Copy the entries exactly. Leave nothing out and add nothing.

Content starts

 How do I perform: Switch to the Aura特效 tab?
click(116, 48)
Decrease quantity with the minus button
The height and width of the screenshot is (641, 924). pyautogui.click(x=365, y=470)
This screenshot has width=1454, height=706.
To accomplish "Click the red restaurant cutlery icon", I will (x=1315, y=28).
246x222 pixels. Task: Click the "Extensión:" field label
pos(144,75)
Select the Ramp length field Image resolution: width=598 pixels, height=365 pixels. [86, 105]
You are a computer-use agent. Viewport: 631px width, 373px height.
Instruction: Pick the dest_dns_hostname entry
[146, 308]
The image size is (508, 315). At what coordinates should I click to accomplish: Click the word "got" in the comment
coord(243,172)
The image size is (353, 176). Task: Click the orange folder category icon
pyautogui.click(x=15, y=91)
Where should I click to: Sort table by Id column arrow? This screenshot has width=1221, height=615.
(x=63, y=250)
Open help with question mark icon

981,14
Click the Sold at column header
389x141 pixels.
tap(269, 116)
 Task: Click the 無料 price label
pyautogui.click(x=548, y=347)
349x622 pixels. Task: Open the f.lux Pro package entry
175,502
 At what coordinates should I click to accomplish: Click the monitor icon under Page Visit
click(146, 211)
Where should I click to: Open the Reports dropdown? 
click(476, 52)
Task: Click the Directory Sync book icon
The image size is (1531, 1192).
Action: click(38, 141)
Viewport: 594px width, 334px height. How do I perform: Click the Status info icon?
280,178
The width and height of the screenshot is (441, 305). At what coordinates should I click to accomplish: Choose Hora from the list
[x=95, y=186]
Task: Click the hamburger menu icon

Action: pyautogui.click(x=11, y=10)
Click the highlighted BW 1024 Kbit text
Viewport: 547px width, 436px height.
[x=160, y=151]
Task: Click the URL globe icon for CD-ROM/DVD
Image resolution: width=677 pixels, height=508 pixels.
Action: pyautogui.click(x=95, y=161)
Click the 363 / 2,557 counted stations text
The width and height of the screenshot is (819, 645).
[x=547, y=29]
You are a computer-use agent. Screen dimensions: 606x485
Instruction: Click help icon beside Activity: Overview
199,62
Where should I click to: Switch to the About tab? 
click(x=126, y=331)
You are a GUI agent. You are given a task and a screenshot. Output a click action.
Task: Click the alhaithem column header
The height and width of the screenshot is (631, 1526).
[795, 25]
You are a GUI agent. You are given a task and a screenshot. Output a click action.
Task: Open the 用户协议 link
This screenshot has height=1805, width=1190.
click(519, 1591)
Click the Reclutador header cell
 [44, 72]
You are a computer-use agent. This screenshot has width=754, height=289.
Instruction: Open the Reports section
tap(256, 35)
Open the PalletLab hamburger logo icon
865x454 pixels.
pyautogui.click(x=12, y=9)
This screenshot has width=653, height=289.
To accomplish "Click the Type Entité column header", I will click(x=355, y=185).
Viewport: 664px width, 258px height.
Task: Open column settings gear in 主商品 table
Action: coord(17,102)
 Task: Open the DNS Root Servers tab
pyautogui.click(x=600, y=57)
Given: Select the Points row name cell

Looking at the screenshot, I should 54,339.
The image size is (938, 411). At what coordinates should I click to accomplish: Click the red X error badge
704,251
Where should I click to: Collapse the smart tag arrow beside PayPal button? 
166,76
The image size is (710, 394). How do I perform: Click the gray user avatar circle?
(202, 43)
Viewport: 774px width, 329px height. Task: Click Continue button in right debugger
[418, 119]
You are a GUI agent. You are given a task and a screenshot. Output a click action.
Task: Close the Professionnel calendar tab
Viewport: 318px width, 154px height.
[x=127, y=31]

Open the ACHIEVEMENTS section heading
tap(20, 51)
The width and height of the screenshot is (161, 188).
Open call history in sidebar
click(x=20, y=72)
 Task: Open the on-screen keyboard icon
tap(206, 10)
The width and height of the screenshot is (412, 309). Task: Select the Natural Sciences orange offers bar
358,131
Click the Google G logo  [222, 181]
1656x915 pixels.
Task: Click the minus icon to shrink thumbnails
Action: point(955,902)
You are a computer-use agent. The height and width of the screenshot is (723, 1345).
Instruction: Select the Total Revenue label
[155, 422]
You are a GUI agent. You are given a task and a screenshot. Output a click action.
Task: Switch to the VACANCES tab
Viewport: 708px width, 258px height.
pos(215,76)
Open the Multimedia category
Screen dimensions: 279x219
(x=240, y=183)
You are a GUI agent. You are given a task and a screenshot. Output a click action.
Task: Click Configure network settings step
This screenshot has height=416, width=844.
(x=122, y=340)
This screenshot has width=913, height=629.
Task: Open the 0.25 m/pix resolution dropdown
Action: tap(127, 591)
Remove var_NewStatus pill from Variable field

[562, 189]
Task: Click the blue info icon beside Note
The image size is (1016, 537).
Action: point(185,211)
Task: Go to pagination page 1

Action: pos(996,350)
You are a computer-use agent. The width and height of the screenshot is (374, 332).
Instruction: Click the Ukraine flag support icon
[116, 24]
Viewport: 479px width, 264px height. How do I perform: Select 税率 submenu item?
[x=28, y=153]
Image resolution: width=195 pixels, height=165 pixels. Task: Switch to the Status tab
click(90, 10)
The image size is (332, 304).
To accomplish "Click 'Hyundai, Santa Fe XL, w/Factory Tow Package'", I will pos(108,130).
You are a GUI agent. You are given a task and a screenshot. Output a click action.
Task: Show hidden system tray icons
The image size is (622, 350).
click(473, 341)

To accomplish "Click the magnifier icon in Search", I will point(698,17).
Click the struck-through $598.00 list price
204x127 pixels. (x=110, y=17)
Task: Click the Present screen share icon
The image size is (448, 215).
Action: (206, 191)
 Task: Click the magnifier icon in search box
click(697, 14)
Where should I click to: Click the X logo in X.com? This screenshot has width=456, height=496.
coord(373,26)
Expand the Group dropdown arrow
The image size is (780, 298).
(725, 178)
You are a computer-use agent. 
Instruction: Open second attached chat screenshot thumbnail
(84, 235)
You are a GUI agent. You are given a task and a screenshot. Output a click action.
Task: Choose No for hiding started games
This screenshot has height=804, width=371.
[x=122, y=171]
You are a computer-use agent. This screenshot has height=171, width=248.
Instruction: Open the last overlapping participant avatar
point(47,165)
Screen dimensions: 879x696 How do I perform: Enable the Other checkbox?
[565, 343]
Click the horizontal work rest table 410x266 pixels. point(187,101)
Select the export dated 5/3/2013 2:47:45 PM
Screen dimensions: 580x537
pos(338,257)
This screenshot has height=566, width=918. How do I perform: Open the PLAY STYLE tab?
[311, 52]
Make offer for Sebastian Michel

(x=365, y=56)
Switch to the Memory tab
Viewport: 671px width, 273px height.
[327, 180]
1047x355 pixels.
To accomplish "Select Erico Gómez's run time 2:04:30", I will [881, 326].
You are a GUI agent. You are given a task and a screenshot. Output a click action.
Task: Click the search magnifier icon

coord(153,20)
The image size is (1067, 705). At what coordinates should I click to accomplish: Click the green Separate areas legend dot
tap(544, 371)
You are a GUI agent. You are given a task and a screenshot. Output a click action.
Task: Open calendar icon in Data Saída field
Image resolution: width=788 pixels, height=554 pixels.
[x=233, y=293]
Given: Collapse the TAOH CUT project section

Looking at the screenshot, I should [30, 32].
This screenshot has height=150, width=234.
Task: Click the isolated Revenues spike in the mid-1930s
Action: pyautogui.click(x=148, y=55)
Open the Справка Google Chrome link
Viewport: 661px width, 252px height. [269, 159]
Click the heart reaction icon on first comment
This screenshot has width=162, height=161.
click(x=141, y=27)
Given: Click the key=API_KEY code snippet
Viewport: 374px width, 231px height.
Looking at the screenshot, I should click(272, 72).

Content ends

◆ **Result**:
 How do I perform: Switch to the Aura特效 tab?
click(116, 48)
Decrease quantity with the minus button
The height and width of the screenshot is (641, 924). pyautogui.click(x=365, y=470)
This screenshot has width=1454, height=706.
To accomplish "Click the red restaurant cutlery icon", I will (x=1315, y=28).
246x222 pixels. Task: Click the "Extensión:" field label
pos(144,75)
Select the Ramp length field Image resolution: width=598 pixels, height=365 pixels. [86, 105]
You are a computer-use agent. Viewport: 631px width, 373px height.
Instruction: Pick the dest_dns_hostname entry
[146, 308]
The image size is (508, 315). At what coordinates should I click to accomplish: Click the word "got" in the comment
coord(243,172)
The image size is (353, 176). Task: Click the orange folder category icon
pyautogui.click(x=15, y=91)
Where should I click to: Sort table by Id column arrow? This screenshot has width=1221, height=615.
(x=63, y=250)
Open help with question mark icon

981,14
Click the Sold at column header
389x141 pixels.
tap(269, 116)
 Task: Click the 無料 price label
pyautogui.click(x=548, y=347)
349x622 pixels. Task: Open the f.lux Pro package entry
175,502
 At what coordinates should I click to accomplish: Click the monitor icon under Page Visit
click(146, 211)
Where should I click to: Open the Reports dropdown? 
click(476, 52)
Task: Click the Directory Sync book icon
The image size is (1531, 1192).
Action: click(38, 141)
Viewport: 594px width, 334px height. How do I perform: Click the Status info icon?
280,178
The width and height of the screenshot is (441, 305). At what coordinates should I click to accomplish: Choose Hora from the list
[x=95, y=186]
Task: Click the hamburger menu icon

Action: pyautogui.click(x=11, y=10)
Click the highlighted BW 1024 Kbit text
Viewport: 547px width, 436px height.
[x=160, y=151]
Task: Click the URL globe icon for CD-ROM/DVD
Image resolution: width=677 pixels, height=508 pixels.
Action: pyautogui.click(x=95, y=161)
Click the 363 / 2,557 counted stations text
The width and height of the screenshot is (819, 645).
[x=547, y=29]
You are a computer-use agent. Screen dimensions: 606x485
Instruction: Click help icon beside Activity: Overview
199,62
Where should I click to: Switch to the About tab? 
click(x=126, y=331)
You are a GUI agent. You are given a task and a screenshot. Output a click action.
Task: Click the alhaithem column header
The height and width of the screenshot is (631, 1526).
[795, 25]
You are a GUI agent. You are given a task and a screenshot. Output a click action.
Task: Open the 用户协议 link
This screenshot has height=1805, width=1190.
click(519, 1591)
Click the Reclutador header cell
 [44, 72]
You are a computer-use agent. This screenshot has width=754, height=289.
Instruction: Open the Reports section
tap(256, 35)
Open the PalletLab hamburger logo icon
865x454 pixels.
pyautogui.click(x=12, y=9)
This screenshot has width=653, height=289.
To accomplish "Click the Type Entité column header", I will click(x=355, y=185).
Viewport: 664px width, 258px height.
Task: Open column settings gear in 主商品 table
Action: coord(17,102)
 Task: Open the DNS Root Servers tab
pyautogui.click(x=600, y=57)
Given: Select the Points row name cell

Looking at the screenshot, I should 54,339.
The image size is (938, 411). At what coordinates should I click to accomplish: Click the red X error badge
704,251
Where should I click to: Collapse the smart tag arrow beside PayPal button? 
166,76
The image size is (710, 394). How do I perform: Click the gray user avatar circle?
(202, 43)
Viewport: 774px width, 329px height. Task: Click Continue button in right debugger
[418, 119]
You are a GUI agent. You are given a task and a screenshot. Output a click action.
Task: Close the Professionnel calendar tab
Viewport: 318px width, 154px height.
[x=127, y=31]

Open the ACHIEVEMENTS section heading
tap(20, 51)
The width and height of the screenshot is (161, 188).
Open call history in sidebar
click(x=20, y=72)
 Task: Open the on-screen keyboard icon
tap(206, 10)
The width and height of the screenshot is (412, 309). Task: Select the Natural Sciences orange offers bar
358,131
Click the Google G logo  [222, 181]
1656x915 pixels.
Task: Click the minus icon to shrink thumbnails
Action: point(955,902)
You are a computer-use agent. The height and width of the screenshot is (723, 1345).
Instruction: Select the Total Revenue label
[155, 422]
You are a GUI agent. You are given a task and a screenshot. Output a click action.
Task: Switch to the VACANCES tab
Viewport: 708px width, 258px height.
pos(215,76)
Open the Multimedia category
Screen dimensions: 279x219
(x=240, y=183)
You are a GUI agent. You are given a task and a screenshot. Output a click action.
Task: Click Configure network settings step
This screenshot has height=416, width=844.
(x=122, y=340)
This screenshot has width=913, height=629.
Task: Open the 0.25 m/pix resolution dropdown
Action: tap(127, 591)
Remove var_NewStatus pill from Variable field

[562, 189]
Task: Click the blue info icon beside Note
The image size is (1016, 537).
Action: point(185,211)
Task: Go to pagination page 1

Action: pos(996,350)
You are a computer-use agent. The width and height of the screenshot is (374, 332).
Instruction: Click the Ukraine flag support icon
[116, 24]
Viewport: 479px width, 264px height. How do I perform: Select 税率 submenu item?
[x=28, y=153]
Image resolution: width=195 pixels, height=165 pixels. Task: Switch to the Status tab
click(90, 10)
The image size is (332, 304).
To accomplish "Click 'Hyundai, Santa Fe XL, w/Factory Tow Package'", I will pos(108,130).
You are a GUI agent. You are given a task and a screenshot. Output a click action.
Task: Show hidden system tray icons
The image size is (622, 350).
click(473, 341)

To accomplish "Click the magnifier icon in Search", I will point(698,17).
Click the struck-through $598.00 list price
204x127 pixels. (x=110, y=17)
Task: Click the Present screen share icon
The image size is (448, 215).
Action: (206, 191)
 Task: Click the magnifier icon in search box
click(697, 14)
Where should I click to: Click the X logo in X.com? This screenshot has width=456, height=496.
coord(373,26)
Expand the Group dropdown arrow
The image size is (780, 298).
(725, 178)
You are a computer-use agent. 
Instruction: Open second attached chat screenshot thumbnail
(84, 235)
You are a GUI agent. You are given a task and a screenshot. Output a click action.
Task: Choose No for hiding started games
This screenshot has height=804, width=371.
[x=122, y=171]
You are a computer-use agent. This screenshot has height=171, width=248.
Instruction: Open the last overlapping participant avatar
point(47,165)
Screen dimensions: 879x696 How do I perform: Enable the Other checkbox?
[565, 343]
Click the horizontal work rest table 410x266 pixels. point(187,101)
Select the export dated 5/3/2013 2:47:45 PM
Screen dimensions: 580x537
pos(338,257)
This screenshot has height=566, width=918. How do I perform: Open the PLAY STYLE tab?
[311, 52]
Make offer for Sebastian Michel

(x=365, y=56)
Switch to the Memory tab
Viewport: 671px width, 273px height.
[327, 180]
1047x355 pixels.
To accomplish "Select Erico Gómez's run time 2:04:30", I will [881, 326].
You are a GUI agent. You are given a task and a screenshot. Output a click action.
Task: Click the search magnifier icon

coord(153,20)
The image size is (1067, 705). At what coordinates should I click to accomplish: Click the green Separate areas legend dot
tap(544, 371)
You are a GUI agent. You are given a task and a screenshot. Output a click action.
Task: Open calendar icon in Data Saída field
Image resolution: width=788 pixels, height=554 pixels.
[x=233, y=293]
Given: Collapse the TAOH CUT project section

Looking at the screenshot, I should [30, 32].
This screenshot has height=150, width=234.
Task: Click the isolated Revenues spike in the mid-1930s
Action: pyautogui.click(x=148, y=55)
Open the Справка Google Chrome link
Viewport: 661px width, 252px height. [269, 159]
Click the heart reaction icon on first comment
This screenshot has width=162, height=161.
click(x=141, y=27)
Given: Click the key=API_KEY code snippet
Viewport: 374px width, 231px height.
Looking at the screenshot, I should click(272, 72).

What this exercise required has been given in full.